● INFORMATION SUPPLIED:
---
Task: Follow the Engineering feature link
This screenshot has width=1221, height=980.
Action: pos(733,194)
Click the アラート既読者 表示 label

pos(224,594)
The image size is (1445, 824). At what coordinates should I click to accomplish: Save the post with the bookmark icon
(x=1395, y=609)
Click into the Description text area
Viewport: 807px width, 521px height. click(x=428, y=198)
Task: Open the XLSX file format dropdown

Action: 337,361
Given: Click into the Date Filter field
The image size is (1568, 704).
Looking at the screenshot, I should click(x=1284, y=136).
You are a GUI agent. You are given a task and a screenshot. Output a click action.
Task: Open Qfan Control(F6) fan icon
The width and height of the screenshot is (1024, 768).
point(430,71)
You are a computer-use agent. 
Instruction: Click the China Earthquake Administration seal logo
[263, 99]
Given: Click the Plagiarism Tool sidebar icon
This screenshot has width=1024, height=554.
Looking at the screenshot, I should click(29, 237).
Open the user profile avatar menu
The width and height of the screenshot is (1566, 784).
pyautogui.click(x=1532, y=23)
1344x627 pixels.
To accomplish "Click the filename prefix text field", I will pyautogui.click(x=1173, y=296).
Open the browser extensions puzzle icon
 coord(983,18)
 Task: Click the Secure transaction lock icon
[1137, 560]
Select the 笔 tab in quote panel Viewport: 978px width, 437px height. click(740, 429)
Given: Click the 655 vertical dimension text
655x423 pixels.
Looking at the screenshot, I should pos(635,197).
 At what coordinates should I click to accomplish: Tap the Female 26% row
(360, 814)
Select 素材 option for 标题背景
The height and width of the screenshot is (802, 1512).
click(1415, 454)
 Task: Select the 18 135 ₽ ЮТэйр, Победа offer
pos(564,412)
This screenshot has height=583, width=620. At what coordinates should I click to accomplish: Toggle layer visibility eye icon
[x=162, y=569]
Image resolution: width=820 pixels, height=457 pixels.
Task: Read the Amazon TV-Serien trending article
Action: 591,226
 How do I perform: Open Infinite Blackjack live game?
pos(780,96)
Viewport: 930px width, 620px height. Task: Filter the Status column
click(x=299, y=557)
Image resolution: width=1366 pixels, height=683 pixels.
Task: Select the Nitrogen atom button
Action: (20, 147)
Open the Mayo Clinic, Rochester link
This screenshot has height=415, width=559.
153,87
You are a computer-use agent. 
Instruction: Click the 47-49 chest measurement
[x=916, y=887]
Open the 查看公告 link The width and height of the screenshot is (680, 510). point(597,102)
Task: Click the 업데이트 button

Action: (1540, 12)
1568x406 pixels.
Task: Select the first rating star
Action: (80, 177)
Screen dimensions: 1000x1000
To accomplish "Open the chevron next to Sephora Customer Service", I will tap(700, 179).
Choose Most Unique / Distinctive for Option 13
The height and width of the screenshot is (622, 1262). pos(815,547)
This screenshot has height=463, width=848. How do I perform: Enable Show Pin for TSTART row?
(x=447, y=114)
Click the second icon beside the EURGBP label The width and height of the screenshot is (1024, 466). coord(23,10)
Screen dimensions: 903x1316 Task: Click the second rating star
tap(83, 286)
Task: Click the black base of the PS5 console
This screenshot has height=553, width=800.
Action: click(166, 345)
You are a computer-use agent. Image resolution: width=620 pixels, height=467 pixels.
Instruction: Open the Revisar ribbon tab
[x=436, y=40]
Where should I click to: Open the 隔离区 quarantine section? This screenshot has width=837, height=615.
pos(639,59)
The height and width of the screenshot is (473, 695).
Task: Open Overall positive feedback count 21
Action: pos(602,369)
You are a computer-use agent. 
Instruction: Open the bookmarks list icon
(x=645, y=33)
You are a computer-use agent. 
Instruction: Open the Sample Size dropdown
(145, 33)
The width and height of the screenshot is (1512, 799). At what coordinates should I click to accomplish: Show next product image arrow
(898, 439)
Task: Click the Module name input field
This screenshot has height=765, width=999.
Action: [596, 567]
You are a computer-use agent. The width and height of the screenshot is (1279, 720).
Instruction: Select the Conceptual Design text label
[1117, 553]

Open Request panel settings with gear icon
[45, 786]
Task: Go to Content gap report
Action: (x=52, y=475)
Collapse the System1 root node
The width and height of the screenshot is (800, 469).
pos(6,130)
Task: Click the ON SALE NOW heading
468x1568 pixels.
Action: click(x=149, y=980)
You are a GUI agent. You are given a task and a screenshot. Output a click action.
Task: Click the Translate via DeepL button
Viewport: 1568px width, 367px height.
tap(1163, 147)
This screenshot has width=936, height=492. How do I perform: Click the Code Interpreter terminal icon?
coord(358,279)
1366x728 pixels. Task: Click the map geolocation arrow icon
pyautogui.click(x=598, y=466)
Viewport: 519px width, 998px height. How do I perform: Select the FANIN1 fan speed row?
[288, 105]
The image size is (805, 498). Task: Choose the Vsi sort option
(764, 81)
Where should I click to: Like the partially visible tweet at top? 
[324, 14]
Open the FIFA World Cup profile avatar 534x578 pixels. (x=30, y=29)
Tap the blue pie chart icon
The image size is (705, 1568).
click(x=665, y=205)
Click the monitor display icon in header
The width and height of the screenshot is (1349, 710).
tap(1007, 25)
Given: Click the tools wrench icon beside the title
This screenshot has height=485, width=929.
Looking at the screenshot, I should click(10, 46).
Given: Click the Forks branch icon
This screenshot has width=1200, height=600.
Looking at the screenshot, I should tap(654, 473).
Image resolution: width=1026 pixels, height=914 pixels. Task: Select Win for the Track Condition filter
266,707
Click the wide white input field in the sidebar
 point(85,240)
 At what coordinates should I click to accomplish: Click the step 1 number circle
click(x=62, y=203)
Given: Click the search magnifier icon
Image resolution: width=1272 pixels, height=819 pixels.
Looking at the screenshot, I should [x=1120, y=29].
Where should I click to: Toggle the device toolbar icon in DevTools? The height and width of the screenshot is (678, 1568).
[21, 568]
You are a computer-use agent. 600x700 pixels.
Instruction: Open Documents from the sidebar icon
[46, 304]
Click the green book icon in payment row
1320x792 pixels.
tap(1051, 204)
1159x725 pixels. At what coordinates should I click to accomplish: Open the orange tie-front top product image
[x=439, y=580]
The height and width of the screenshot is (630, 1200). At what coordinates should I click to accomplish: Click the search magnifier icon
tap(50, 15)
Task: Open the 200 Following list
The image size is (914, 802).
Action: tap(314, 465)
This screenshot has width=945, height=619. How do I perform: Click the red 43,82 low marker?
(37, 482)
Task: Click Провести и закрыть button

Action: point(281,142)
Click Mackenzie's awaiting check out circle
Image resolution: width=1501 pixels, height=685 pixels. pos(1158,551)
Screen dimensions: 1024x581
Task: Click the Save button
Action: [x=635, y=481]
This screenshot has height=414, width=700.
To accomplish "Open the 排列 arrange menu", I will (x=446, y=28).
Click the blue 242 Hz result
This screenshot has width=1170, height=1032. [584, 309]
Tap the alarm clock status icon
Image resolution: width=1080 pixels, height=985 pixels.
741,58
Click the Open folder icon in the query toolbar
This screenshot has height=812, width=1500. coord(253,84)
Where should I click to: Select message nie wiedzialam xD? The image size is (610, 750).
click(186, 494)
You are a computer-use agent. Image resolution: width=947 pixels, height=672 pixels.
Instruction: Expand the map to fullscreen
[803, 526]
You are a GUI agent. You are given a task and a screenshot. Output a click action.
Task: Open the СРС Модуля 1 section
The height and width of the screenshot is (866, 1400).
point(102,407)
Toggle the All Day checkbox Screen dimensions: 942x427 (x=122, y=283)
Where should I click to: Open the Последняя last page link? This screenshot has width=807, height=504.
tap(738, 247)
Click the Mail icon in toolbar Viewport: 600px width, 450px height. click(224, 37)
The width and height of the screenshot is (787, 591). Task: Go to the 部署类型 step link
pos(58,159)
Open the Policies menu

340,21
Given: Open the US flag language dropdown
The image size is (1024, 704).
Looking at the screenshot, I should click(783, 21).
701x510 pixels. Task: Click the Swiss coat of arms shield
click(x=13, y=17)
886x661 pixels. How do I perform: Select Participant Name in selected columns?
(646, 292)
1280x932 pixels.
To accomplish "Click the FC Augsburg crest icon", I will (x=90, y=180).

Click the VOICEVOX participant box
---
● PROBLEM DESCRIPTION: Look back at the entries above. Retype the line with "Instruction: Click the 47-49", the line with "Open the 查看公告", and all lines in between.

● ANSWER FOR THIS EXERCISE:
Instruction: Click the 47-49 chest measurement
[x=916, y=887]
Open the 查看公告 link The width and height of the screenshot is (680, 510). point(597,102)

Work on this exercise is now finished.